In 1979 Jon Kabat Zinn recruited chronically ill patients who were not responding well to traditional treatments to participate in his newly formed Eight Week Stress Reduction Program, at the University of Massachusetts Medical School. His interest was not just working with medically defined pain but with the whole of the human condition. What he came to call ‘The Full Catastrophe of Living’.
NOW more than 38 years later, Mindful-Based Stress Reduction has become widely successful and most cited Mindful Based Intervention. Mindful Based Interventions are being taught in all sorts of contexts and entered the mainstream of health care, educational institutions, corporate world, prisons and the US Military.

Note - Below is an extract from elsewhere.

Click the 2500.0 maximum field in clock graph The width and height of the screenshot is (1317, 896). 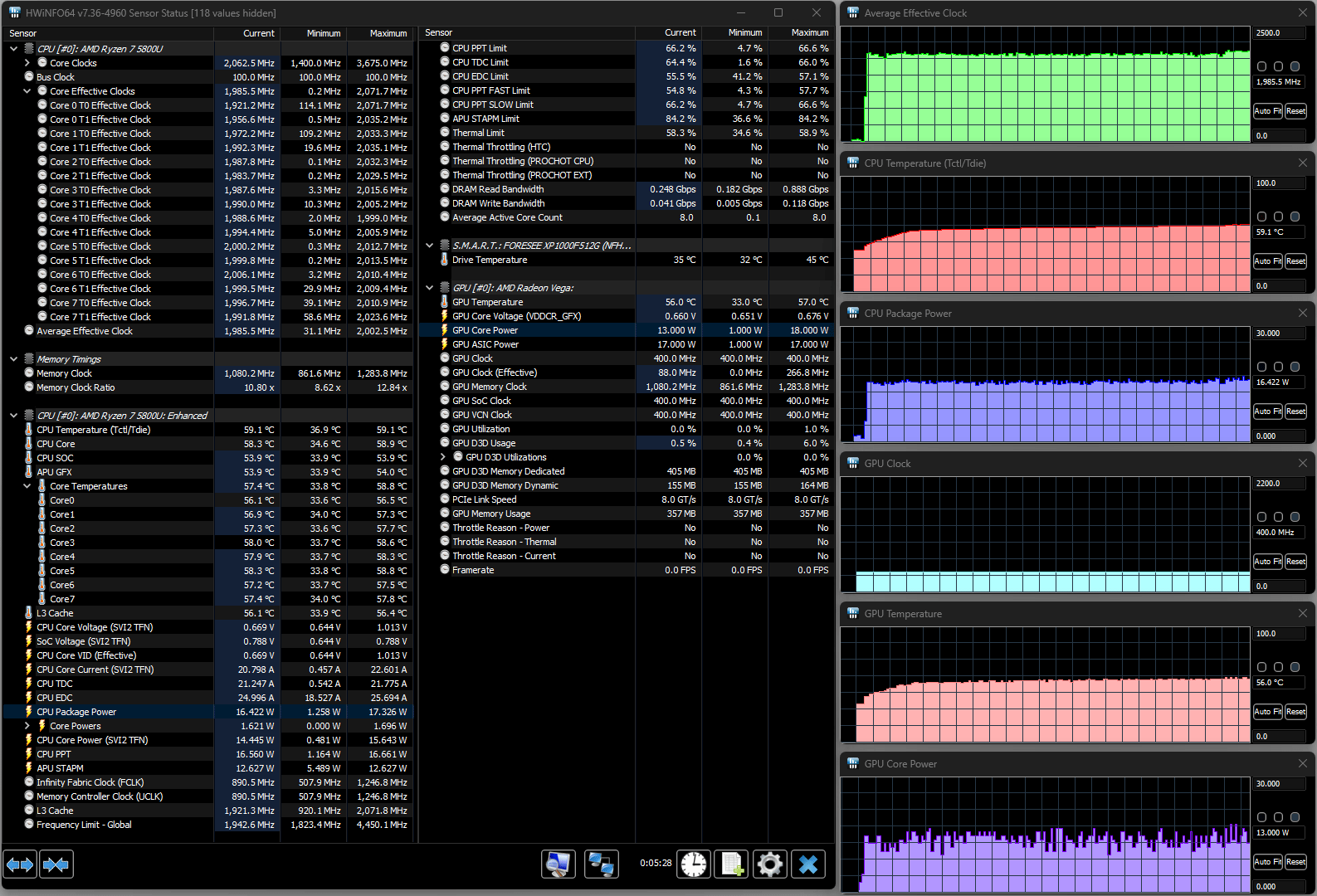click(x=1277, y=33)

Jon Kabat Zinn defines mindfulness as … ‘paying attention, in a particular way on purpose, in the present moment, non-judgmentally to unfolding experience’. He often says that mindfulness is not about attaining benefits or fixing problems – that it is about discovering there is more right with you than wrong with you – we learn to befriend ourselves as we are and how to drop in on ourselves and hang out in awareness.
However, there is a curious paradox at the heart of mindfulness training. Mindfulness means ‘AWARENESS’, yet surely when any of us are suffering from searing physical or emotional pain, we seem to be only too aware of our suffering. We may ask ourselves then, just how on earth can learning to become even more aware possibly help?
One of the intentions of mindfulness practices is to develop and train participants’ attention in present moment awareness. To deepen their capacity to be where they are and with things as they are with an attitude of kindness, openness and curiosity. Participants in a Mindful-Based Intervention learn to clearly perceive thoughts, physical sensations and emotions as they occur in the present moment rather than just reacting in automatic and habitual ways.
Mindfulness is sometimes called kindly awareness. Mindfulness gives us a different approach to work with physical and emotional pain. Participants learn to turn towards the pain or discomfort, to just touch the edges as best they can, instead of running away or fighting it. This opens the door to greater acceptance in a kinder, more accessible and compassionate way.
This mindfulness based approach sees everyone as having deep resources that they are unaware of, because no one has told them how to recognise and cultivate them. The pain cannot be ignored or wished away. But underneath the clanging noise of the pain there is a deep wholeness that cannot be damaged by illness and disease … a wholeness that can be re-inhabited if just for a moment, we could approach willingly, sense precisely and befriend tenderly the body that seems to be letting us down so badly. It would be a mistake to think that mindfulness is only a technique for dealing with problems or pain. It is also a very effective way of enhancing and enriching life.
The MBI Program is 8 weeks duration. Participants meet once a week for two hours, as well as one half day session. Participants are introduced to formal mindful techniques which include the sitting and walking meditation, body scan and mindful movement. These formal practices encourage present moment awareness of the breath, body sensations, thoughts and emotions. The Informal practices seek to integrate mindfulness into the activities of daily life.
All the practices introduced in the program can be used alongside medical treatment. They are not intended as a substitute for medical care and advice from a qualified medical practitioner or suitable therapist.